Study design Prospective, randomized, blinded study.
Animals Thirty-two client owned dogs undergoing TTA-surgery.
Methods Dogs (n = 8 per treatment) received an oral placebo (PM and PRM) or tepoxalin (10 mg kg−1) tablet (TM and TRM) once daily for 1 week before surgery. Epidural methadone (0.1 mg kg−1) (PM and TM) or the epidural combination methadone (0.1 mg kg−1)/ropivacaine 0.75% (1.65 mg kg−1) (PRM and TRM) was administered after induction of anaesthesia. Intra-operative fentanyl requirements (2 μg kg−1 IV) and end-tidal isoflurane concentration after 60 minutes of anaesthesia (Fe′ISO60) were recorded. Post-operative analgesia was evaluated hourly from 1 to 8 and at 20 hours post-extubation with a visual analogue scale (VAS) and the University of Melbourne Pain Scale (UMPS). If VAS > 50 and/or UMPS > 10, rescue methadone (0.1 mg kg−1) was administered IV. Analgesic duration (time from epidural until post-operative rescue analgesia) and time to standing were recorded. Normally distributed variables were analysed with an F-test (α = 0.05) or t-test for pairwise inter-treatment comparisons (Bonferonni adjusted α = 0.0083). Non-normally distributed data were analysed with the Kruskall–Wallis test (α = 0.05 or Bonferonni adjusted α = 0.005 for inter-treatment comparison of post-operative pain scores).

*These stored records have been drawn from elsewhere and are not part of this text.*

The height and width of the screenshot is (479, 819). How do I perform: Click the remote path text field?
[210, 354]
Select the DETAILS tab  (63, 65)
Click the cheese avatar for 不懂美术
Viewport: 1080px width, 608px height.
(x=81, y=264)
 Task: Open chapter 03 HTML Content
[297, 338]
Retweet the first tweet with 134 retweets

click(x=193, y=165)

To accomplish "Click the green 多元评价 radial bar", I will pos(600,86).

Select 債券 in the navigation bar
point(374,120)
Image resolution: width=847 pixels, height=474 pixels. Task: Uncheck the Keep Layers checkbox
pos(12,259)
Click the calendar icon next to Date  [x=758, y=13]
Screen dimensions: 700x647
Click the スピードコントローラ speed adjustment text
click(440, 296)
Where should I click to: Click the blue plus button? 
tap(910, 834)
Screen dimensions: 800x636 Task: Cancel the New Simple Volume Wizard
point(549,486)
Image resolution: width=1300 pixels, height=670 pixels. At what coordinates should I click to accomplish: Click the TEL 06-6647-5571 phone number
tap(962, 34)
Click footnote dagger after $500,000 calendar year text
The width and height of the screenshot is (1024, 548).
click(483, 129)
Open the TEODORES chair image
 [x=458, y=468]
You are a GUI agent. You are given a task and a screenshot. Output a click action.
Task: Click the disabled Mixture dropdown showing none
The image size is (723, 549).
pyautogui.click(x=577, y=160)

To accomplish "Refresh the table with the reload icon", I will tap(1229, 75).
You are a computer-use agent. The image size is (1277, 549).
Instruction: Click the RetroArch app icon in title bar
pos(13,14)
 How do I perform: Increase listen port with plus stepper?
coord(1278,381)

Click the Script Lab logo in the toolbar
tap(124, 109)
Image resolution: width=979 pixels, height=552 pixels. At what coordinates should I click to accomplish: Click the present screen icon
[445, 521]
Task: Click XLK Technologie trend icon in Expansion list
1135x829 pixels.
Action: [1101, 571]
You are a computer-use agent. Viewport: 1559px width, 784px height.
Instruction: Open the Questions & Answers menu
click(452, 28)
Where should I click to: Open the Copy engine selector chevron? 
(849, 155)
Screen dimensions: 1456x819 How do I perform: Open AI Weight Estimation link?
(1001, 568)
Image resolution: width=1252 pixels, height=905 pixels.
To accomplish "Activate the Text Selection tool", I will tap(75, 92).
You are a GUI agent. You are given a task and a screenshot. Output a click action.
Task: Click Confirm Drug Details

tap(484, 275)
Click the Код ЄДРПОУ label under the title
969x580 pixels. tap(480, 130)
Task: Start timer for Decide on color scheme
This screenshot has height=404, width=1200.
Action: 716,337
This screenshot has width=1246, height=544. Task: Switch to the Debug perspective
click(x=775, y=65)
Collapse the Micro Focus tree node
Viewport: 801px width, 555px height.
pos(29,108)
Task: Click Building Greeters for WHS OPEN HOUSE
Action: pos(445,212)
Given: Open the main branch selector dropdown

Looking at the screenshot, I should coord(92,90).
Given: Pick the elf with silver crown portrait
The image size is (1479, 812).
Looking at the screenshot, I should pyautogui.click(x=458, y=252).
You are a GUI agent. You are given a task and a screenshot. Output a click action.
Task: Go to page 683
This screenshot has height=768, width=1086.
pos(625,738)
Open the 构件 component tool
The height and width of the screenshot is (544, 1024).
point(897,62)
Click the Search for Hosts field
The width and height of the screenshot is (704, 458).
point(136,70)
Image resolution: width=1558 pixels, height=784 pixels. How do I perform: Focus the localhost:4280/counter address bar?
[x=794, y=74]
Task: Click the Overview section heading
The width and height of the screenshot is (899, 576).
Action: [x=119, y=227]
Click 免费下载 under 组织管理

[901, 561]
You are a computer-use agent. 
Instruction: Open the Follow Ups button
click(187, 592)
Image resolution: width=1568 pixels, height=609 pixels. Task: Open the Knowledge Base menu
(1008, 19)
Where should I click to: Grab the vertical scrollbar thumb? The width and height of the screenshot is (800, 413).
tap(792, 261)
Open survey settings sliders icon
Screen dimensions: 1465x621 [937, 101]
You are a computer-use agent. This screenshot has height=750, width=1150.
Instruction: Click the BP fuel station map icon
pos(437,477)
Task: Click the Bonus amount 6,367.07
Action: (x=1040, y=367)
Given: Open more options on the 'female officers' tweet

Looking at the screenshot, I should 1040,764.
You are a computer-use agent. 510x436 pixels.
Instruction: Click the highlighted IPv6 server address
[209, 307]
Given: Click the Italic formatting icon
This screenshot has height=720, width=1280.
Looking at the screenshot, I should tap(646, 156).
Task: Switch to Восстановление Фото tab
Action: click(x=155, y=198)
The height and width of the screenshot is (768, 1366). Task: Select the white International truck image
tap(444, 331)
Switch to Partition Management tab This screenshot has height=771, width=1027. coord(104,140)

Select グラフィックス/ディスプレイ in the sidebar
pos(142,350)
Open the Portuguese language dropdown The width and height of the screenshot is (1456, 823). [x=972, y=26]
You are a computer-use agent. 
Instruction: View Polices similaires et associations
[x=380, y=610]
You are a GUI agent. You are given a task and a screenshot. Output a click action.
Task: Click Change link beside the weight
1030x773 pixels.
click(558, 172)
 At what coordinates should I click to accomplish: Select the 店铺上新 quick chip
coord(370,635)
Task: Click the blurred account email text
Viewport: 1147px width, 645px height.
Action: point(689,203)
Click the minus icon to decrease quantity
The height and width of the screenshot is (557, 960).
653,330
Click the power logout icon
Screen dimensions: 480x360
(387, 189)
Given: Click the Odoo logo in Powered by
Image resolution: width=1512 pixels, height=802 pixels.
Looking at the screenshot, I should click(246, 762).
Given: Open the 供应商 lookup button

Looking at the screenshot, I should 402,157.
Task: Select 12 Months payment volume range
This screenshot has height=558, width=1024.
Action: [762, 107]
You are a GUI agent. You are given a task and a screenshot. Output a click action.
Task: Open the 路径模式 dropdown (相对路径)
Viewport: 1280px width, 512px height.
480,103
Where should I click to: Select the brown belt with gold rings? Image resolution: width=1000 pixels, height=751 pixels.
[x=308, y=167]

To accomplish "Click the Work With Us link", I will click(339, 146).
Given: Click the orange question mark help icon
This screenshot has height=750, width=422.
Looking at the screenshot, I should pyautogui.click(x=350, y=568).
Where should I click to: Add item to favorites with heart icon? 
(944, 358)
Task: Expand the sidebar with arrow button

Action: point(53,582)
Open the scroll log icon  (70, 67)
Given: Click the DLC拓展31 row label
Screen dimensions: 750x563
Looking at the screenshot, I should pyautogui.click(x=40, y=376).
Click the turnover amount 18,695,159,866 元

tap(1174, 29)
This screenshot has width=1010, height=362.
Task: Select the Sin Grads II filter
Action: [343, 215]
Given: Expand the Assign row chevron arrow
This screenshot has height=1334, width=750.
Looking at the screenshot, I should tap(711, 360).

Results More intra-operative analgesia interventions were required in PM [2 (0–11)] [median (range)] and TM [2 (1–2)] compared to PRM (0) and TRM (0). Fe′ISO60 was significantly lower in (PRM + TRM) compared to (PM + TM). Analgesic duration was shorter in PM (459 ± 276 minutes) (mean ± SD) and TM (318 ± 152 minutes) compared to TRM (853 ± 288 minutes), but not to PRM (554 ± 234 minutes). Times to standing were longer in the ropivacaine treatments compared to TM.
Conclusions and clinical relevance Inclusion of epidural ropivacaine resulted in reduction of Fe′ISO60, avoidance of intra-operative fentanyl administration, a longer duration of post-operative analgesia (in TRM) and a delay in time to standing compared to TM.